- Developers: Nintendo SPD Intelligent Systems
- Publisher: Nintendo
- Director: Toshiaki Suzuki
- Producer: Shinya Takahashi
- Engine: PictoChat
- Platform: Nintendo DS
- Release: JP: April 13, 2006;
- Genre: Educational
- Modes: Single-player, multiplayer

= Kanji Sonomama Rakubiki Jiten DS =

 (漢字そのままＤＳ楽引辞典, Kanji Sonomama Rakubiki Jiten DS), is a Kanji-English-Japanese dictionary based training software developed for the Nintendo DS and released on April 13, 2006. The software was developed by Nintendo's Software Development and Design division with assistance from Intelligent Systems. It was released only in Japan. The software is marketed as a part of the Genius (ジーニアス, Jīniasu) series.

==Features==

The software allows for the input of kanji symbols via the stylus, and for the lookup of words in English, as well as the two Japanese alphabets (hiragana and katakana), and also provides pronunciation. It also provides a quiz mode for added educational value. The software is intended to help Japanese people learning English with the TOEIC, or Test of English for International Communication. The software's official web site claims the dictionary offers 13,000 words.

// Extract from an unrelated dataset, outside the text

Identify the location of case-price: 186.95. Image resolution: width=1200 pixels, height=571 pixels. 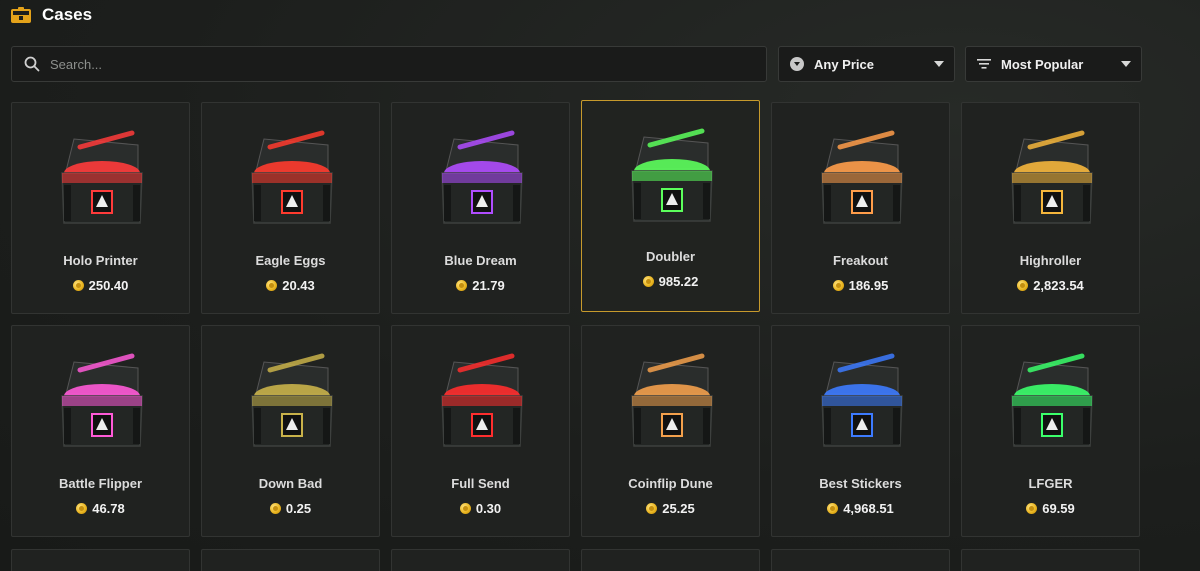
(860, 286).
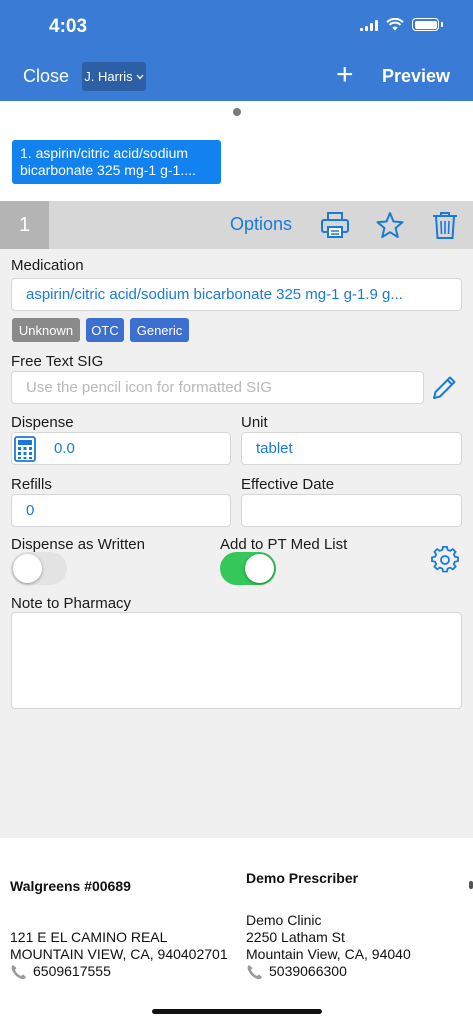 Image resolution: width=473 pixels, height=1024 pixels. I want to click on refills-label: Refills, so click(32, 484).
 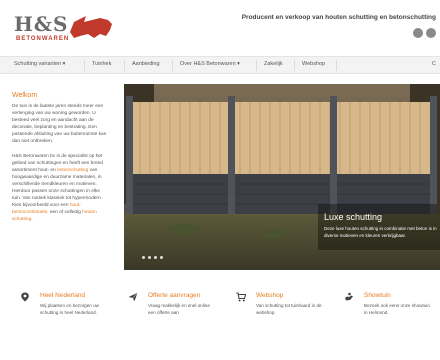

The program also offers convenient features (べんり機能, benri kinō) including a calculator, world clock, alarm clock, and calendar.

The software also includes Pictochat with Japanese features and voices.

Additionally, the software has numerous Nintendo-related Easter eggs, such as the words "Mario" and "Nintendo" generating a Super Mario Bros. coin-collection sound when tapped on, and four hidden Game & Watch titles which can be played with the stylus or buttons: Ball, Manhole, Judge, and Flagman.